To Paris with Love is a 1955 British comedy film directed by Robert Hamer and starring Alec Guinness, Odile Versois and Vernon Gray.

==Premise==
A father and son play matchmaker for each other during a trip to Paris.

==Cast==
- Alec Guinness as Col. Sir Edgar Fraser
- Odile Versois as Lizette Marconne
- Vernon Gray as John Fraser
- Elina Labourdette as Sylvia Gilbert
- Jacques François as Victor de Colville
- Austin Trevor as Leon de Colville
- Jacques Brunius as Aristide Marconnet
- Claude Romain as Georges Duprez
- Maureen Davis as Suzanne de Colville
- Mollie Hartley Milburn as Madame Alvarez
- Michael Anthony as Pierre
- Pamela Stirling as Madame Marconnet
- Claude Collier as solo drummer, cabaret act
- George Lafaye Company as cabaret act

==Production==
Though the release prints received the credit 'Color by Technicolor', the production was filmed on location in Eastmancolor and at Pinewood Studios in 3-strip Technicolor. This was at a time when the photographing of British films in colour was moving from 3-strip Technicolor to Eastmancolor. Such films are considered hybrids, another being The Purple Plain, made by the same production company the previous year.

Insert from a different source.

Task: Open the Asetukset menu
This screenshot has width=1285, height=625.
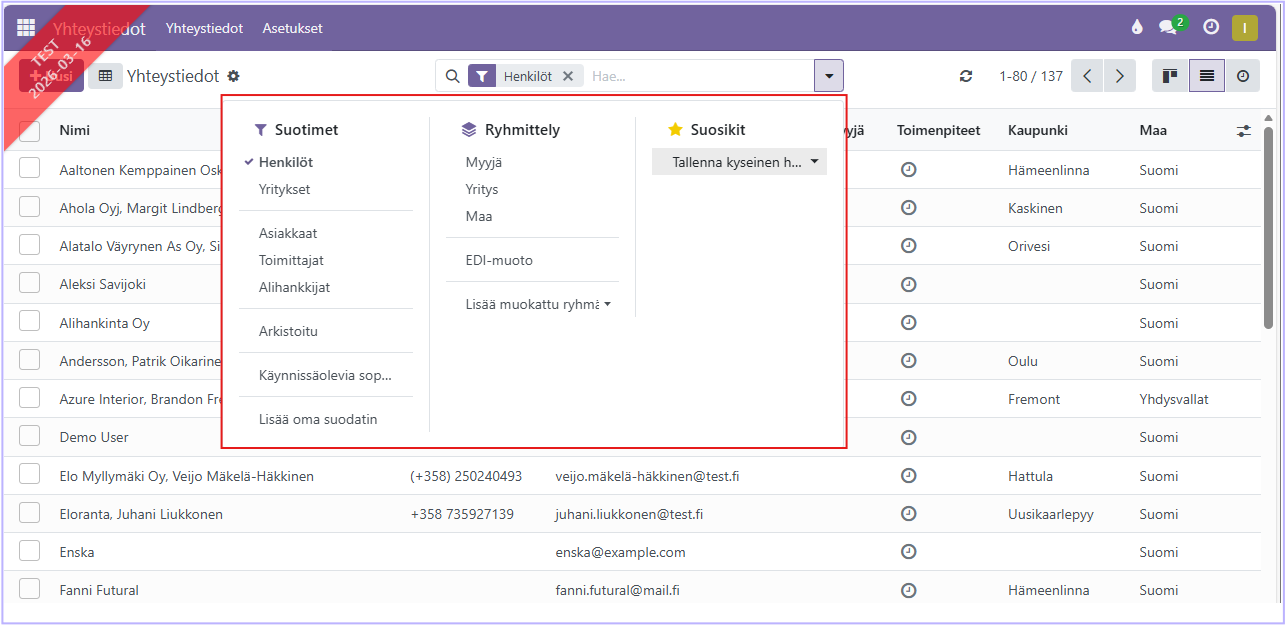Action: [292, 28]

Guinness was one of the leading comedy stars in England at the time.

==Reception==
===Critical===
In a contemporary review, The New York Times wrote, "the screen play by Robert Buckner about a Scottish gentleman and his son who visit Paris and have mild infatuations, the son with an older woman and the father with a girl, is an obvious and strained stab at humor, almost empty of wit or irony. And the performance of Mr. Guinness in it is perhaps the most pallid and listless he has ever turned in. These are hard words to utter about Mr. Guinness and one of his films, but the lack of his customary vigor is so evident that the words cannot be withheld. Except for occasional moments, when Mr. Guinness takes sudden spurts at farce—such as getting his suspenders caught in a hotel-room door or finding himself entangled in a badminton net—he walks through his slight romantic pretense as though he were either ill or bored. His director, Robert Hamer, must share the responsibility, too, for the pace and invention in creation are conspicuously slow and undefined".

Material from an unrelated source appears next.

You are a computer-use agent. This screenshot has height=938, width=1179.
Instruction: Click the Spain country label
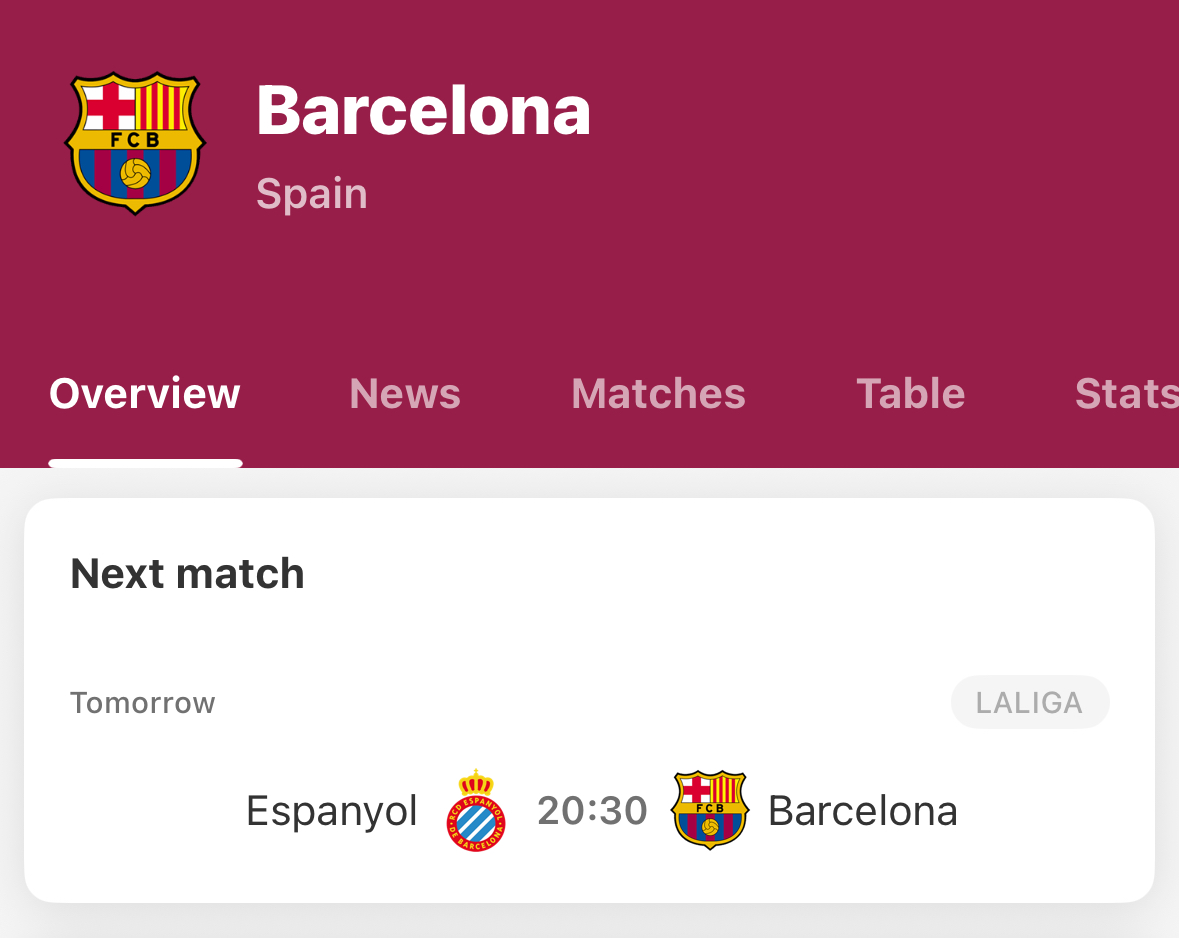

More recently, the Radio Times applauded the film as "An amiable, light-hearted exercise in postwar "naughtiness"...enlivened by Guinness's engaging performance, reunited as he is with his Kind Hearts and Coronets director Robert Hamer, and a screenplay of sweet charm from Warner Bros veteran Robert Buckner. Both the leading lady, lovely Odile Versois, and Paris itself are delightful in mid-1950s Technicolor, and this movie, though slight, is often shamefully underrated."

===Box office===
Walter Reade paid Rank a guarantee of $400,000 for the film which was considered high.

The film earned $700,000 in the US, a strong figure for a British movie at the time.